One percent of the UK population takes chronic oral corticosteroids and this rises to 3% in subjects aged over 70 years old. When inhaled, topical and parenteral steroids are added to this burden, iatrogenic Cushings becomes a major health issue. High doses of medroxyprogesterone acetate can cause glucocorticoid effects and drug interactions may impair the metabolism of some glucocorticoids (e.g. fluticasone), thereby increasing their potency. In each case, patients may develop the classical features of Cushings including growth failure (nb childhood asthma) osteoporosis, myopathy and CVS risk factors all of which contribute to an increased mortality rate.

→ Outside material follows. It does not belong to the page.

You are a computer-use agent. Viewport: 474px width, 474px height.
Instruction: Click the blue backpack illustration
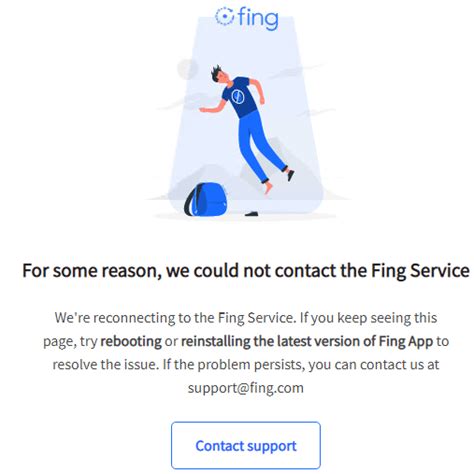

Through the HPA feedback mechanism, iatrogenic Cushings leads to adrenal suppression and low endogenous cortisol levels. A further specific example of this is the tertiary adrenal failure that occurs in patients recovering from surgical treatment of Cushings syndrome either selective removal of an ACTH-secreting pituitary tumour or a unilateral autonomous cortisol-secreting adrenal adenoma. Here, adrenal suppression may last many months/years until the residual pituitary corticotrophs awaken.
Adrenal suppression depends upon the potency of preparation used, its dose, route and duration of administration. There are no hard and fast rules, but adrenal suppression should be anticipated in any patient taking the equivalent of 7.5 mg prednisolone/day for over 3 weeks. Single courses of high dose glucocorticoids given for three weeks or less are unlikely to cause clinically significant adrenal suppression.
The diagnosis is made on the basis of a low circulating cortisol concentration that fails to rise adequately (in our centre <525 nmol/l) following a short synacthen test (250 μg ACTH). Circulating ACTH concentrations may be reduced as are ACTH dependent steroids such as DHEAS. Other stimulation tests such as insulin tolerance test and CRF tests have been used to diagnose adrenal suppression.
In a patient taking the daily equivalent of 7.5 mg prednisolone, clinical features of adrenal withdrawal are unlikely; however supplemental doses of steroid may be required in the event of intercurrent illness in patients taking <20 mg prednisolone/day or equivalent. Patients withdrawing from corticosteroids frequently experience tiredness, poor sleep, impaired QoL, troublesome arthralgia and have a real risk of an adrenal crisis. All such patients should be issued with a Steroid Alert card and carefully counselled regarding increasing steroid doses with stress/intercurrent illness. Switching patients to tailored and more physiological doses of hydrocortisone with regular assessment of HPA function through basal cortisol measures off treatment and SSTs is recommended. In some cases, despite best efforts complete withdrawal of corticosteroids is not possible and long term replacement therapy is then required.